Page excerpt:
I can't believe your radio station is KTOO - That's funny!

People with Feb 25/26 dates wont get theirs early. But with our date being in March, it's possible. Amazon seems to do a pretty good job of estimating their dates, but if they overestimated their release sales, you might get it early. Keep hoping!


----------



## Gruntman (Feb 9, 2009)

With all this talk about early shipment I got real excited when the ups guy stopped in front of my house yesterday and got out of the truck with an amazon box.  OK maybe a little to excited.  Then I realized the box was way to small, it was the book lite.  

Darn you amazon you got me again.


----------



## ogie287 (est. 1838) (Feb 5, 2009)

Gruntman said:


> With all this talk about early shipment I got real excited when the ups guy stopped in front of my house yesterday and got out of the truck with an amazon box. OK maybe a little to excited. Then I realized the box was way to small, it was the book lite.
> 
> Darn you amazon you got me again.


Hope you didn't scare the UPS guy with your excitement.


----------



## Gruntman (Feb 9, 2009)

No, thankfully I did the happy dance before I opened the door


----------



## Gruntman (Feb 9, 2009)

I can't believe I just admitted to doing a happy dance


----------



## Guest (Feb 14, 2009)

Consider it a practise run.  On delivery day of the Kindle, he will come hours later.  trust me.


----------



## Leslie (Apr 7, 2008)

Gruntman said:


> I can't believe I just admitted to doing a happy dance


Hahahahahaha.....

Note to self: File this tidbit of information away. Might come in useful, later.

L


----------



## Gruntman (Feb 9, 2009)

Leslie said:


> Hahahahahaha.....
> 
> Note to self: File this tidbit of information away. Might come in useful, later.
> 
> L


Doh!!!


----------



## robin.goodfellow (Nov 17, 2008)

> Hahahahahaha.....
> 
> Note to self: File this tidbit of information away. Might come in useful, later.
> 
> ...


We can't believe you admitted it either. Clearly, you have no idea the scope of Leslie's status as global moderator. She also has video uplink capability. But don't worry, she never abuses her authority......on Saturdays.
(j/k, Leslie. Yes, I know what tape you have of me. I'll be good now.)

Stored data:

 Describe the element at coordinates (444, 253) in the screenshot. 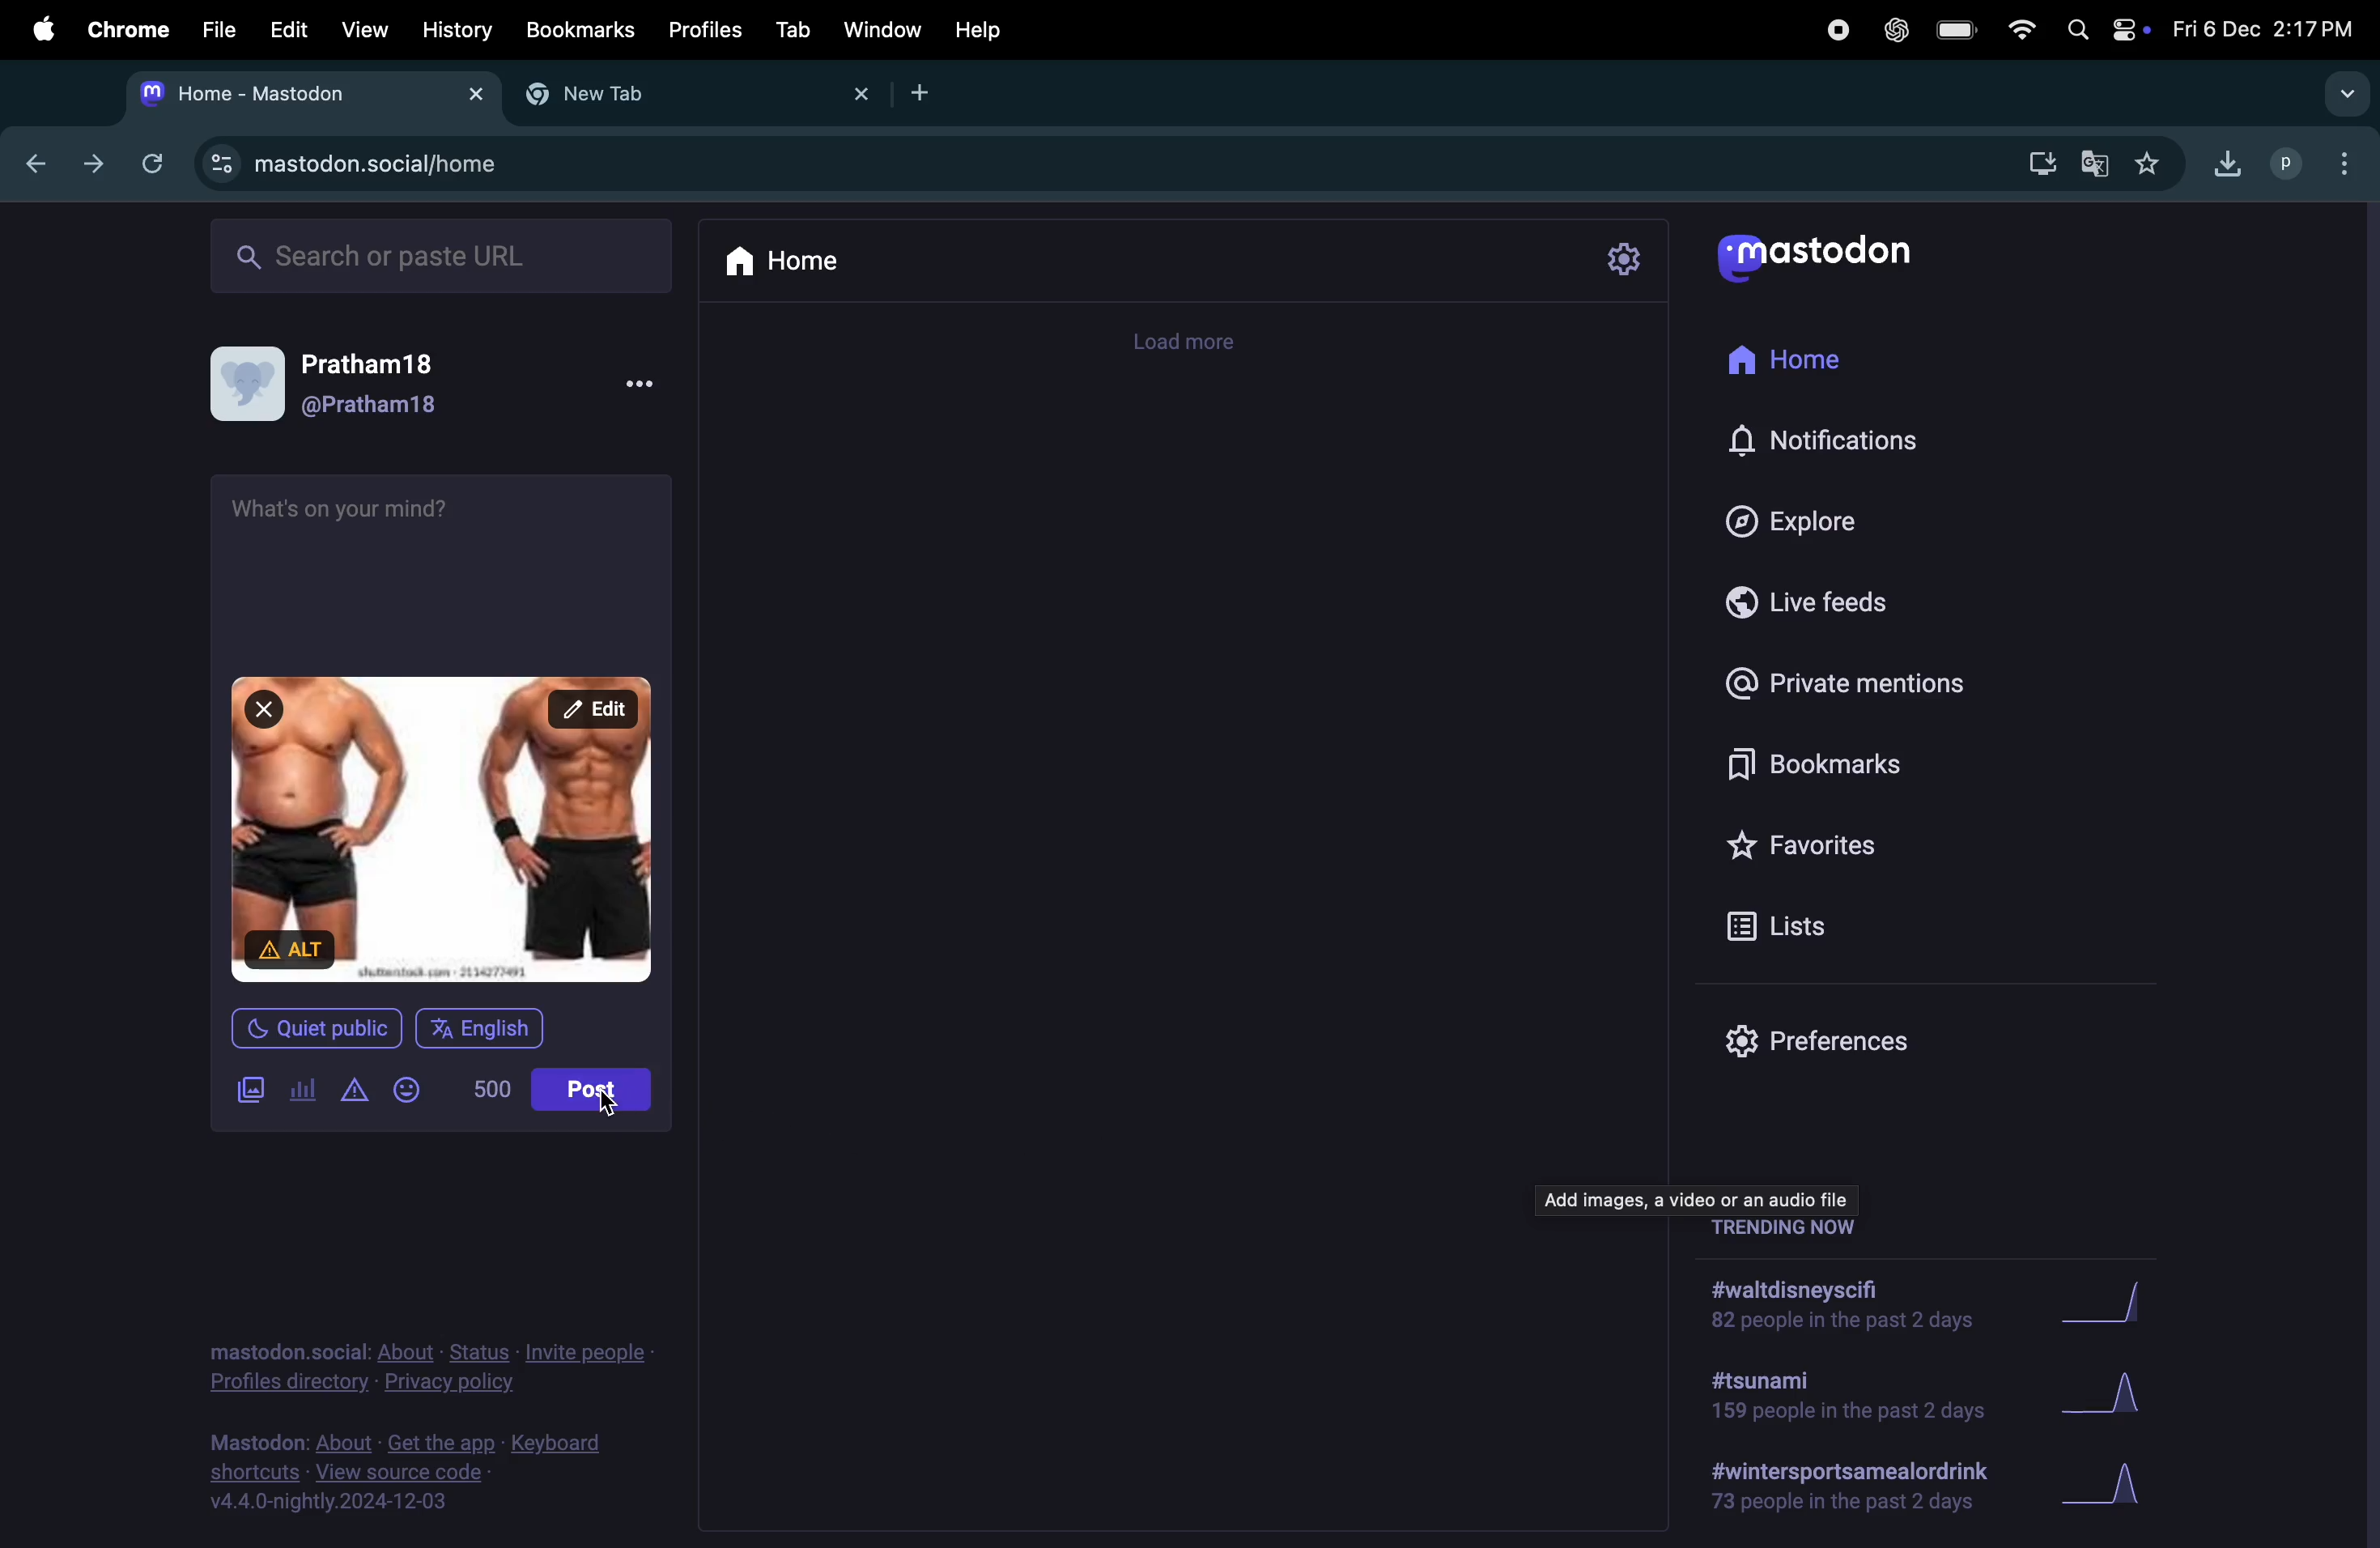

Stated problem: Repeat a stretch of the forum thread word for word, beginning at the words that include "We can't believe" and stopping after "her authority......on Saturdays.". Set the material aside; it has no role here.

Result for this task:
We can't believe you admitted it either. Clearly, you have no idea the scope of Leslie's status as global moderator. She also has video uplink capability. But don't worry, she never abuses her authority......on Saturdays.